— Records —

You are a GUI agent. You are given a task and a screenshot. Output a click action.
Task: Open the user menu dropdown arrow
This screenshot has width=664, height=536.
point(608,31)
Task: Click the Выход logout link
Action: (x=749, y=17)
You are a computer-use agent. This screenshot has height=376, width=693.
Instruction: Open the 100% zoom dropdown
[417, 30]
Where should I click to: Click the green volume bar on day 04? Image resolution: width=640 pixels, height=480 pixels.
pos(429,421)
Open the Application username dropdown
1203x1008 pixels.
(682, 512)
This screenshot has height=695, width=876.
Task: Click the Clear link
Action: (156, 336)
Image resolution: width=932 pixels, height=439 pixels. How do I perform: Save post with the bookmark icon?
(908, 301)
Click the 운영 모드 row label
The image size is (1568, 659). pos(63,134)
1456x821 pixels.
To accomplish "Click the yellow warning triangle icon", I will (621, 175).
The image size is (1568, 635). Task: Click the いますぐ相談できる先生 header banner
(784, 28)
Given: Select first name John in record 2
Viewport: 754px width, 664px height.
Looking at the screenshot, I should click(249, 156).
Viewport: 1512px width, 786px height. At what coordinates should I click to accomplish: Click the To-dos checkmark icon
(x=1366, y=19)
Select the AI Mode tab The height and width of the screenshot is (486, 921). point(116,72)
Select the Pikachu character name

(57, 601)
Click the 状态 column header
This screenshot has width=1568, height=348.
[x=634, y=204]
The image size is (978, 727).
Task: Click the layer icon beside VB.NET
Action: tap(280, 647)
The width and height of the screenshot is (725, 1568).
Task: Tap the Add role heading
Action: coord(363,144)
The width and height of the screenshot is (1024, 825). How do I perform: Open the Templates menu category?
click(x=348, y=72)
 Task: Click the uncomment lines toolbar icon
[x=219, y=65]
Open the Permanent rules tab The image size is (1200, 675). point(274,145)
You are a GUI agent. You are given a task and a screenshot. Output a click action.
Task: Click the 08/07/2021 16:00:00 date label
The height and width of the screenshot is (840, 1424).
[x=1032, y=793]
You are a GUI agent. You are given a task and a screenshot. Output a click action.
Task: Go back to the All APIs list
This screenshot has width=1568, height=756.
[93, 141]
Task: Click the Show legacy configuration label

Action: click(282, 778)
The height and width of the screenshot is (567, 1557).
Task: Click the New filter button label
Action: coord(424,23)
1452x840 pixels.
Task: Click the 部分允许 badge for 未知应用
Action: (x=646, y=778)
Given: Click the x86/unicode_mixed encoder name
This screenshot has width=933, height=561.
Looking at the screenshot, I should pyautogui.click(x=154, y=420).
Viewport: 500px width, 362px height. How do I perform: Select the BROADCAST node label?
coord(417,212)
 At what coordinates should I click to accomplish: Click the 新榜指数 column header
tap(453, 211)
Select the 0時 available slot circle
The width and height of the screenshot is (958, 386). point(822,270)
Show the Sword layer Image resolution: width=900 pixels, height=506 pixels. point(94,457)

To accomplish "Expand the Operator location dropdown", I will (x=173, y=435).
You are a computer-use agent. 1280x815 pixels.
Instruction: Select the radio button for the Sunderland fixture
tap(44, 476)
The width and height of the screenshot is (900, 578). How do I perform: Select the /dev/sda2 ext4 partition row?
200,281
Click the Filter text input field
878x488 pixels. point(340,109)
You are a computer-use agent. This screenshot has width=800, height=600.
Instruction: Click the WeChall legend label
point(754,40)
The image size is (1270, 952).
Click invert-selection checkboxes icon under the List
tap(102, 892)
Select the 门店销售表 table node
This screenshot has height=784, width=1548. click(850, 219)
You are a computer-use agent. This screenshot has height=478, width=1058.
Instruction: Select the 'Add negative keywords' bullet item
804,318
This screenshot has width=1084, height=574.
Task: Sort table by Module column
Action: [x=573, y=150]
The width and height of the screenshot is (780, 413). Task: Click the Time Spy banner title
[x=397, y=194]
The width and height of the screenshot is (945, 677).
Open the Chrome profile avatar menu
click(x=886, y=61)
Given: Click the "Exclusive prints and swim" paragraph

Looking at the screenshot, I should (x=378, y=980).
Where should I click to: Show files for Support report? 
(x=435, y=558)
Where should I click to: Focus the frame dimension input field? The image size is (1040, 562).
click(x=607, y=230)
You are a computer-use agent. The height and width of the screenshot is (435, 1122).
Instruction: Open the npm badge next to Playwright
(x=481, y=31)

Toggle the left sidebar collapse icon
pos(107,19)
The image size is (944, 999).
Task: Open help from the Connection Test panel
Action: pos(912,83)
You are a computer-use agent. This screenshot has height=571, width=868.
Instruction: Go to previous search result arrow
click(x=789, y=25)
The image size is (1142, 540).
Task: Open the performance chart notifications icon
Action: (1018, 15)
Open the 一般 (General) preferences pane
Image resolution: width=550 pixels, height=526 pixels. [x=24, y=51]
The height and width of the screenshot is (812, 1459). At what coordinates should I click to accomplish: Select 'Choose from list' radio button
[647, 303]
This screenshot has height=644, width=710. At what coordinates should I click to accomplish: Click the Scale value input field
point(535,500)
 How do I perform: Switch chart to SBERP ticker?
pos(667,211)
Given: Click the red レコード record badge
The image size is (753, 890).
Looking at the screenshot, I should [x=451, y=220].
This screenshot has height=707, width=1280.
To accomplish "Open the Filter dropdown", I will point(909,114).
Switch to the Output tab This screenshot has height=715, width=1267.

— Goal of the exercise —
Give the number of lines in the listing that hold the string "will", and supply nothing further.

— Exercise response —
3